Task: Give again, word for word, the line holding "Screen dimensions: 500x366" and every line after it through the end of the data below. Omit pictures.

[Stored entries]
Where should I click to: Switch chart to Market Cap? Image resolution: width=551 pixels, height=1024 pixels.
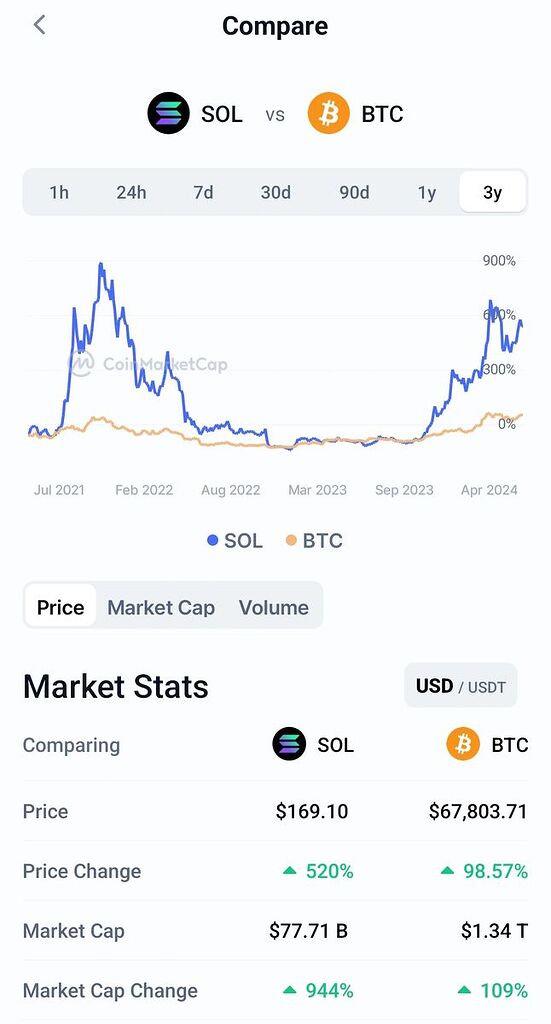point(161,607)
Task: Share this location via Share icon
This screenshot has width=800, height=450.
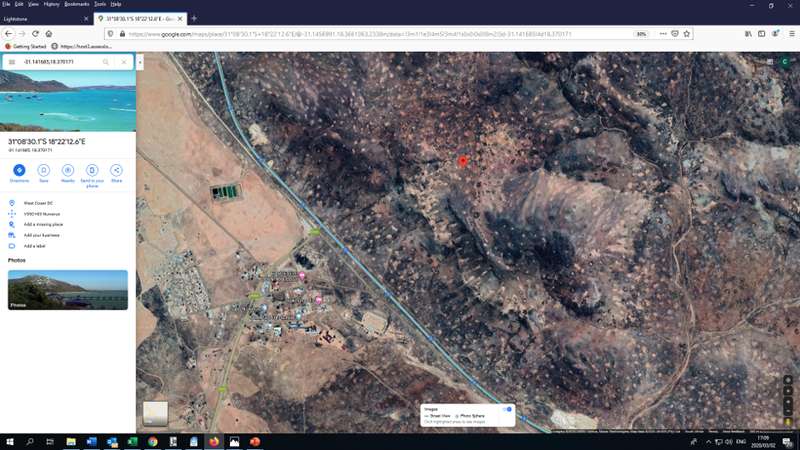Action: (116, 170)
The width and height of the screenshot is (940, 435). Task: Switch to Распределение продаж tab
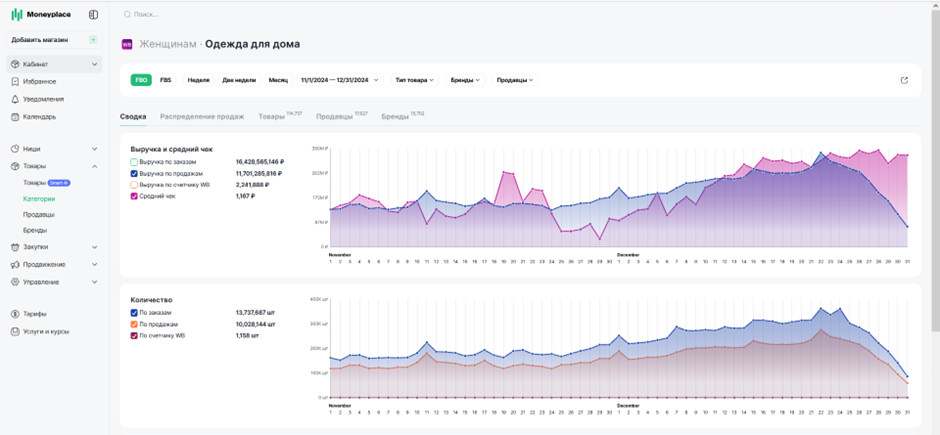click(202, 117)
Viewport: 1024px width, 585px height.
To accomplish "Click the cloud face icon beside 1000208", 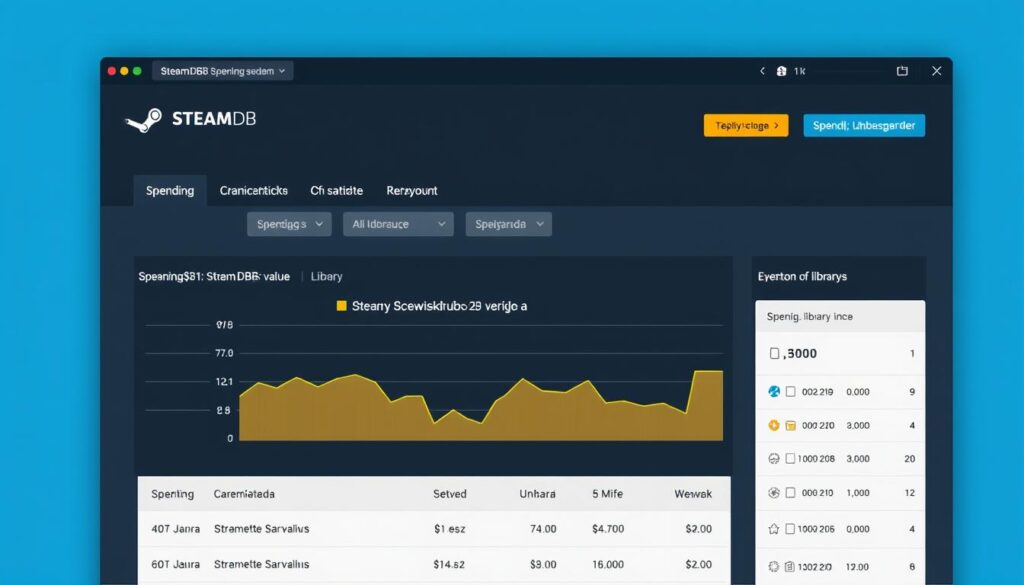I will [772, 458].

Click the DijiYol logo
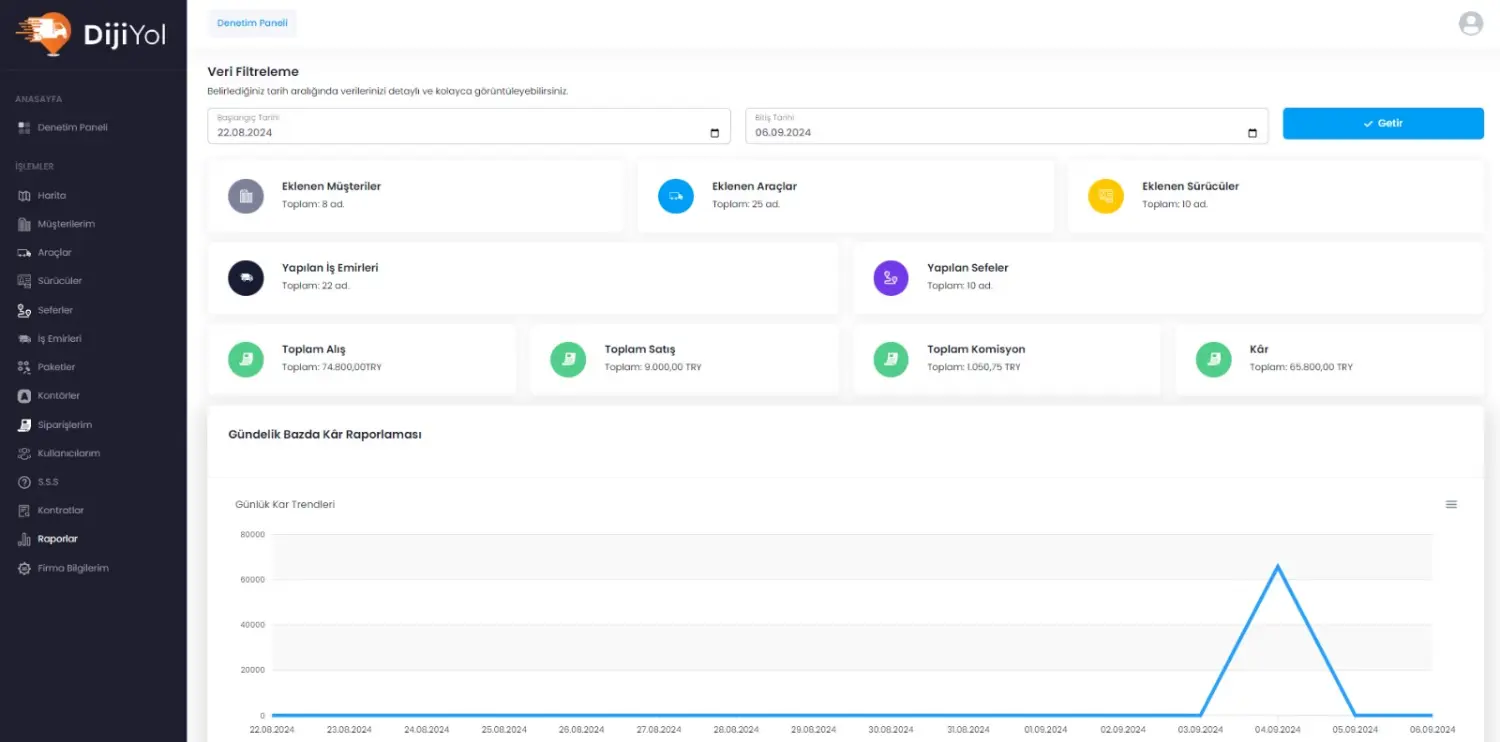[x=91, y=35]
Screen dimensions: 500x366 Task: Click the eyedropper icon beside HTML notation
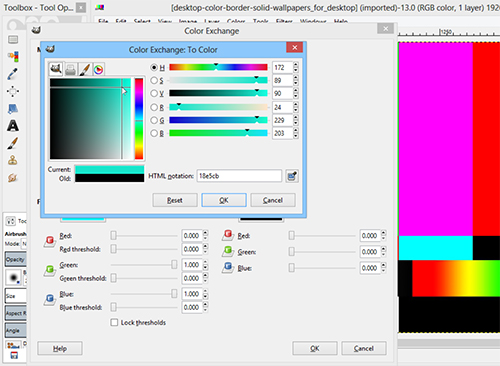coord(292,176)
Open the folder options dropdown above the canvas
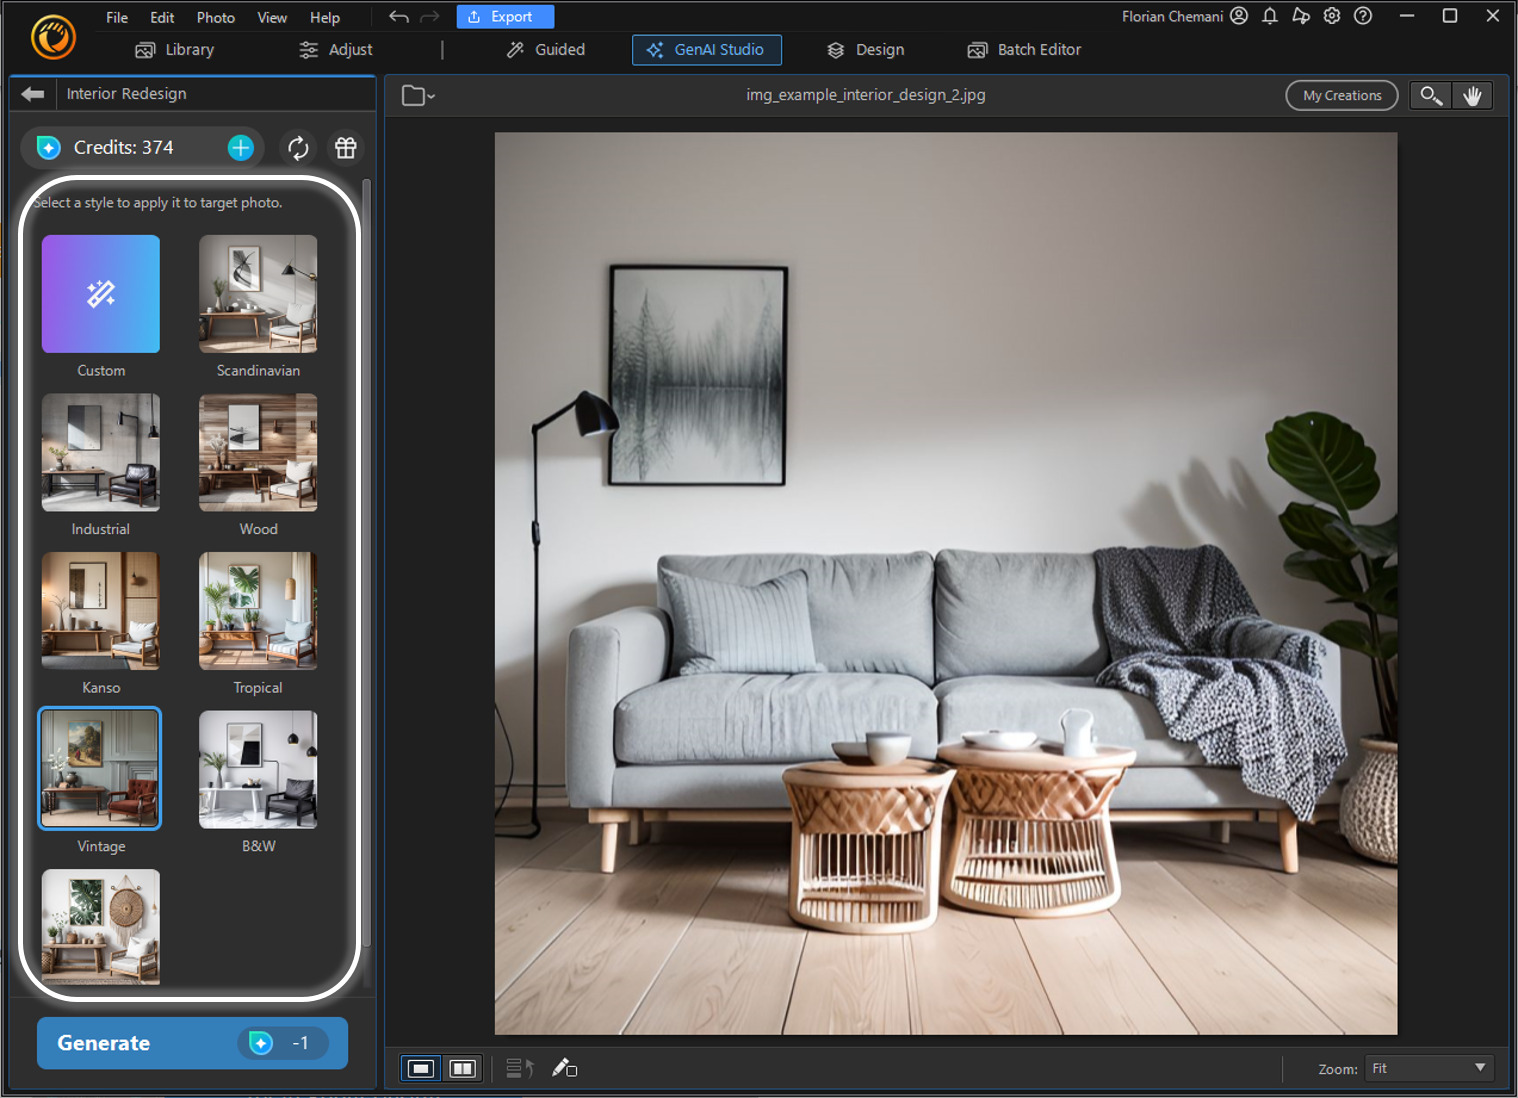The image size is (1518, 1098). pos(417,95)
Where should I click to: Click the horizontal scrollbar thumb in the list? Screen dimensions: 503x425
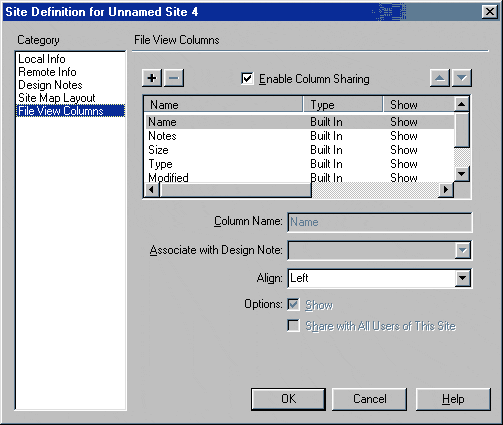tap(236, 190)
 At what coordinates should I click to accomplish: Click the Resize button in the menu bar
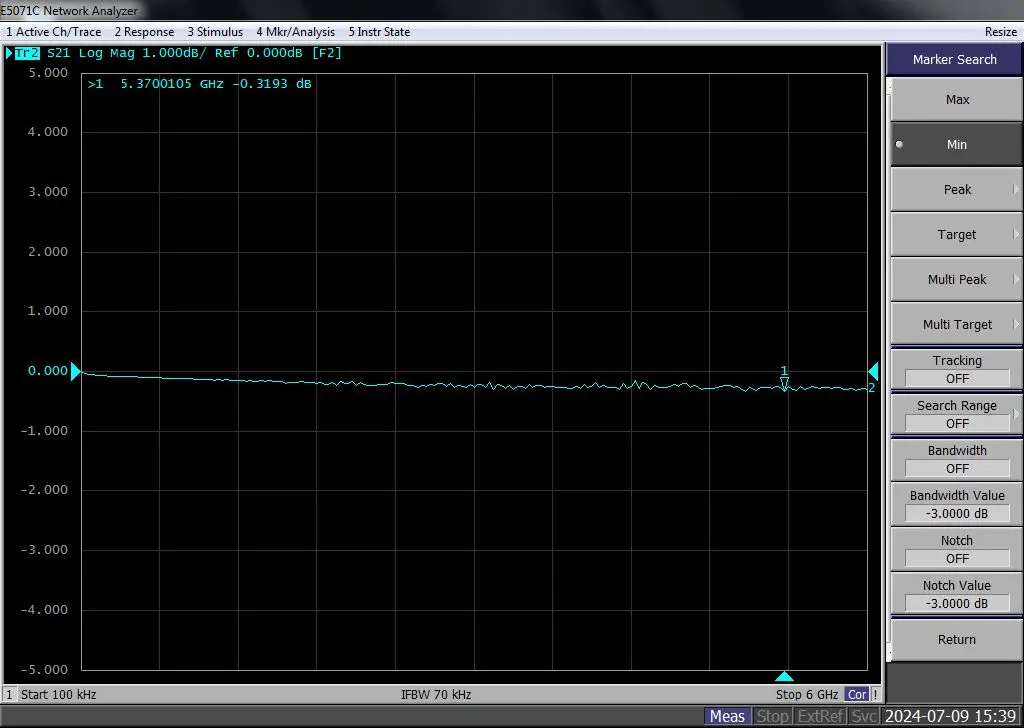pyautogui.click(x=1000, y=32)
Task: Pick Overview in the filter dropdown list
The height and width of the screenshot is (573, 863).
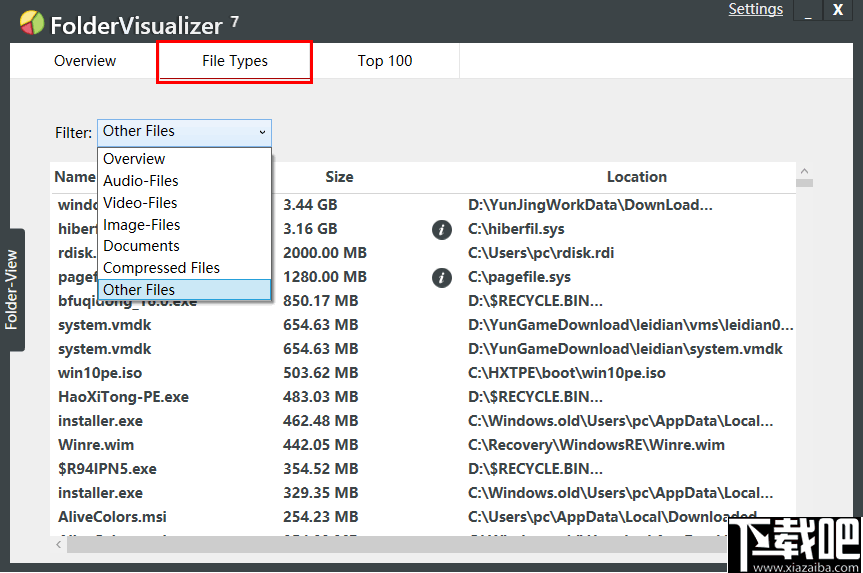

Reply:
Screen dimensions: 500x366 Task: Click the eyedropper icon beside HTML notation
coord(292,176)
Open the folder options dropdown above the canvas
The image size is (1518, 1098). pos(417,95)
Where should I click to: Click the horizontal scrollbar thumb in the list? Screen dimensions: 503x425
tap(236, 190)
 At what coordinates should I click to accomplish: Click the Resize button in the menu bar
pyautogui.click(x=1000, y=32)
Task: Pick Overview in the filter dropdown list
The height and width of the screenshot is (573, 863).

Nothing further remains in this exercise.